I think DVC is a great system.  Yes it has it's learning curve like all the TS systems but Disney has learned that a customer is a customer regardless of how they were acquired.  And they treat all their customers right.  

I think they are very fair to resale buyers.  I bought direct even though I had purchased 3 TS's on the resale market before I bought my DVC.  Why? 

Well, I think the pixie dust got in my eyes.     Just kidding.  

Actually when I purchased 4 years ago, there wasn't much difference between a resale and buying direct when you factored in the closing costs on the resale and DVC gave me an incentive of $1500 to purchase.  So for me honestly it was only about a $10 difference between retail and resale so I opted for retail and the hassle free buying experience.  

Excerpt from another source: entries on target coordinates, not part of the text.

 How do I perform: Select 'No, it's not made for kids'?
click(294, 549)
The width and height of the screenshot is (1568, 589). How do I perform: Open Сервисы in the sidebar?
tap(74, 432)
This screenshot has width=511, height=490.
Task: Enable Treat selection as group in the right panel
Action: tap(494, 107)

Disney does their own financing and it doesn't show on your credit report so it doesn't get factored into your ratios if you are purchasing other real estate which I was at the time. 

Anyway, the whole sales experience is truly low key.  My guide suggested that I don't buy more than 150 points initially and I'm glad she did because that is just about what I need as a single lady.  Anymore and I'd be like the megarenters out there.  Actually not really as I'm always looking for last calls to do more Disney time.  

DVC also does not charge you to do ressies.  You can do 100 a year if you want to.  You can't do it online though, at least not yet.  Supposedly that is coming soon.   We'll see.     For some reason Disney just can't seem to get the DVC ressie website up to speed with the rest of the internet.

DVC also does not charge you guest certificate fees.  They do charge you $95 to do out of club ressies but within the club there isn't any fees.  
There are also no BS housekeeping fees or credits to have to worry about.
You use your points and you don't worry about mousekeeping.  If you stay 1 day or 20 days there are no mousekeeping fees, at least not overtly.  They wisely hide that in the maintenance fees where everyone is happy.  

I always hear people say that DVC's MF's are higher than others.  I find this to not be true at all.  I pay $700 a year MF's for 150 points.  That gets me a week in a 1 bedroom most of the year when I want to go.  In comparison  I pay $800 for my beachfront TS and it's also a 1 bedroom and is not as nice as DVC is.  So to me I really don't agree but maybe it is dependent on which resort you own.  I own SSR and it's fairly new so maybe that's why.  

DVC also sends it's members nice gifts like collectors items so you feel like a part of the family.  They also welcome you home everytime you visit DVC.
On every visit to DVC, I get a call from my guide welcoming me home and making himself available in case I need anything.  Of course I know he's wanting an opportunity for a sale but hey it's still a nice touch.  

I know it's alot of silly things but honestly it works.  Yes I'm a real estate agent and I know marketing when I see it, but for some reason it doesn't strike me as canned and it is appreciated in this rude crude world of TS'ing.

Another great part of DVC is that once you buy your first contract, minimum buy in is 160 now, it was 150 points, then you can add on small contracts direct from Disney without having the hassle of dealing with a resale.  Those small resale contracts (25 to 75 points or more) always go for top dollar anyway.  With a small contract if you wanted to sell it quickly you know you probably could pretty easily. 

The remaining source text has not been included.